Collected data
BEGIN

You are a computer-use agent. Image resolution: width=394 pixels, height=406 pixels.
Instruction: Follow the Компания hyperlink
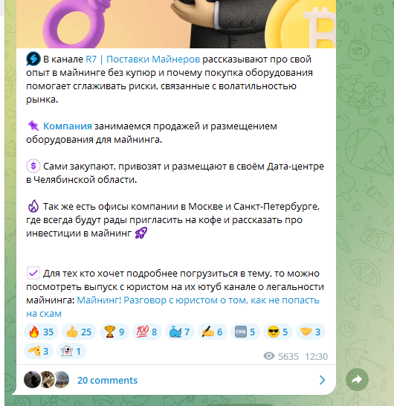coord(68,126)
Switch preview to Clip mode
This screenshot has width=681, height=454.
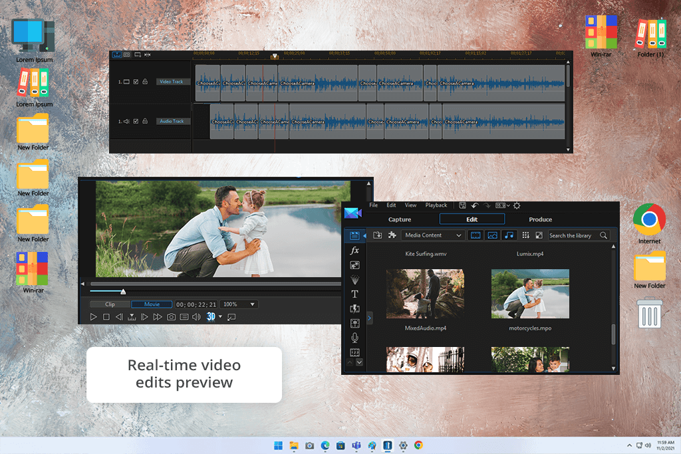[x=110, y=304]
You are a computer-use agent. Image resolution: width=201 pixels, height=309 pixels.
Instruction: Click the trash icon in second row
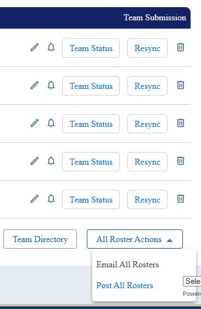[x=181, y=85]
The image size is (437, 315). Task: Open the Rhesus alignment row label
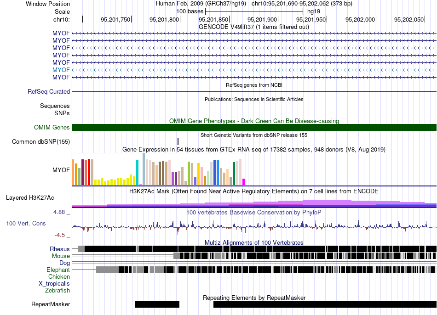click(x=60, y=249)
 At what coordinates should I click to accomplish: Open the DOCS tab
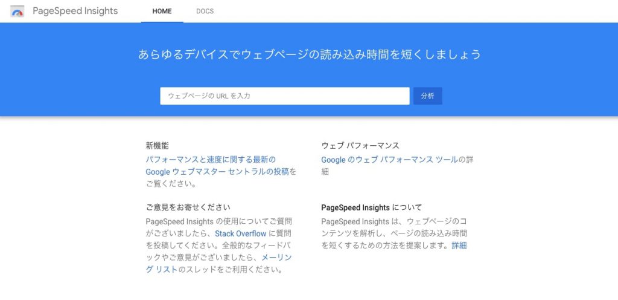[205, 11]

END
BEGIN

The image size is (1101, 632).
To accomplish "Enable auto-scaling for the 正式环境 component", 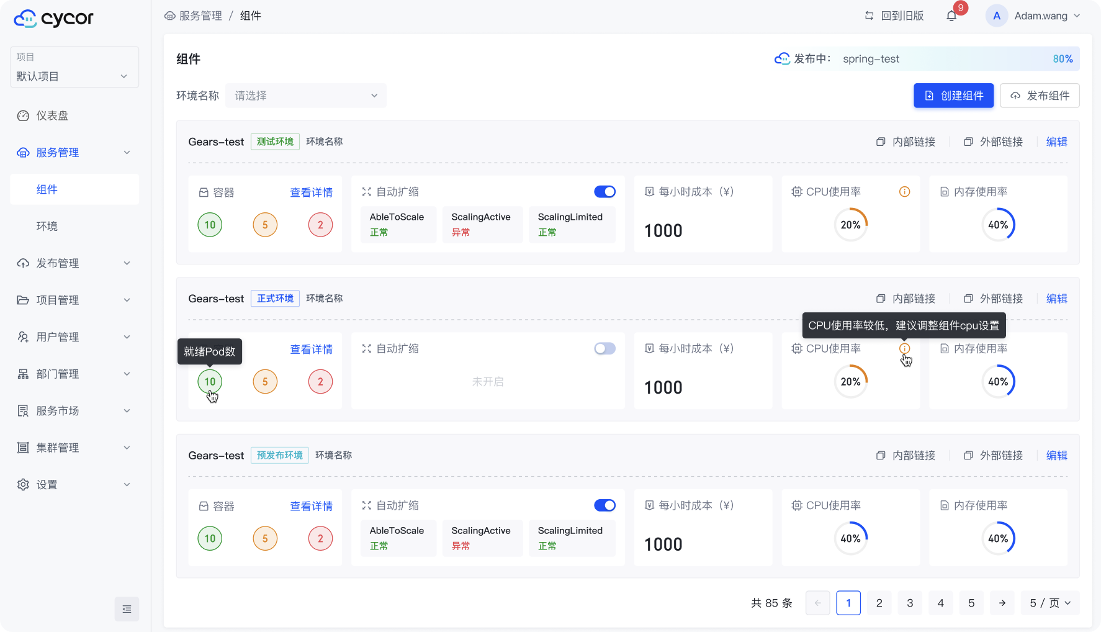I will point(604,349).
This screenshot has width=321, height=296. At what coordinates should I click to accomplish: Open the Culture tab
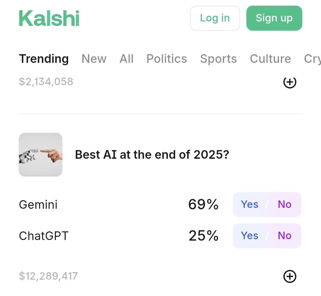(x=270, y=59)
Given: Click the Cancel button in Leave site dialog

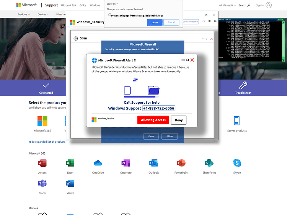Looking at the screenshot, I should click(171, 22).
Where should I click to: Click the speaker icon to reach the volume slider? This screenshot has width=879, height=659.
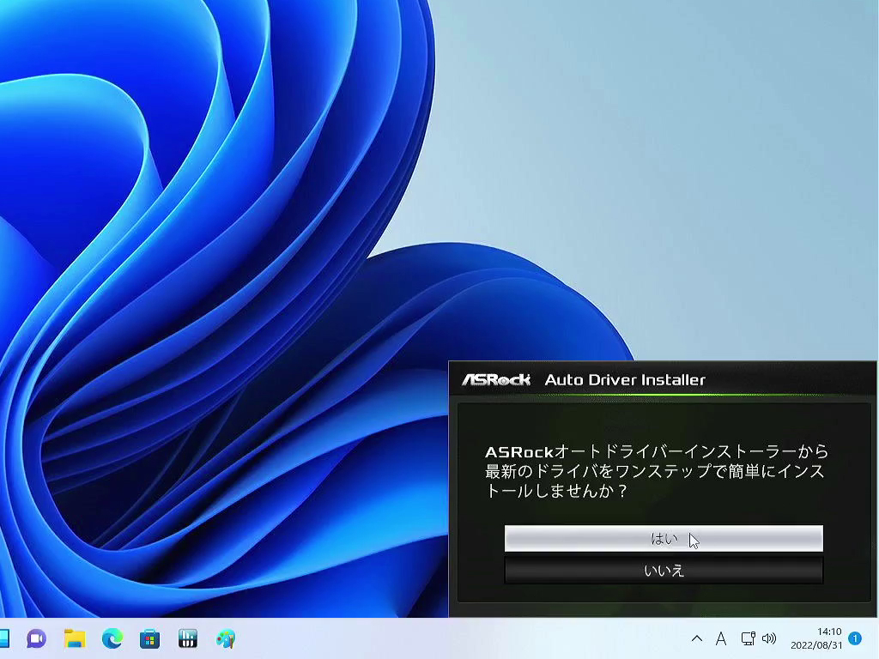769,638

END

= Your task =
All lines of the data above that include the word "pixels" must be shown.

= Response area =
You are a computer-use agent. Image resolution: width=394 pixels, height=406 pixels.
You are a computer-use agent. Image resolution: width=201 pixels, height=309 pixels.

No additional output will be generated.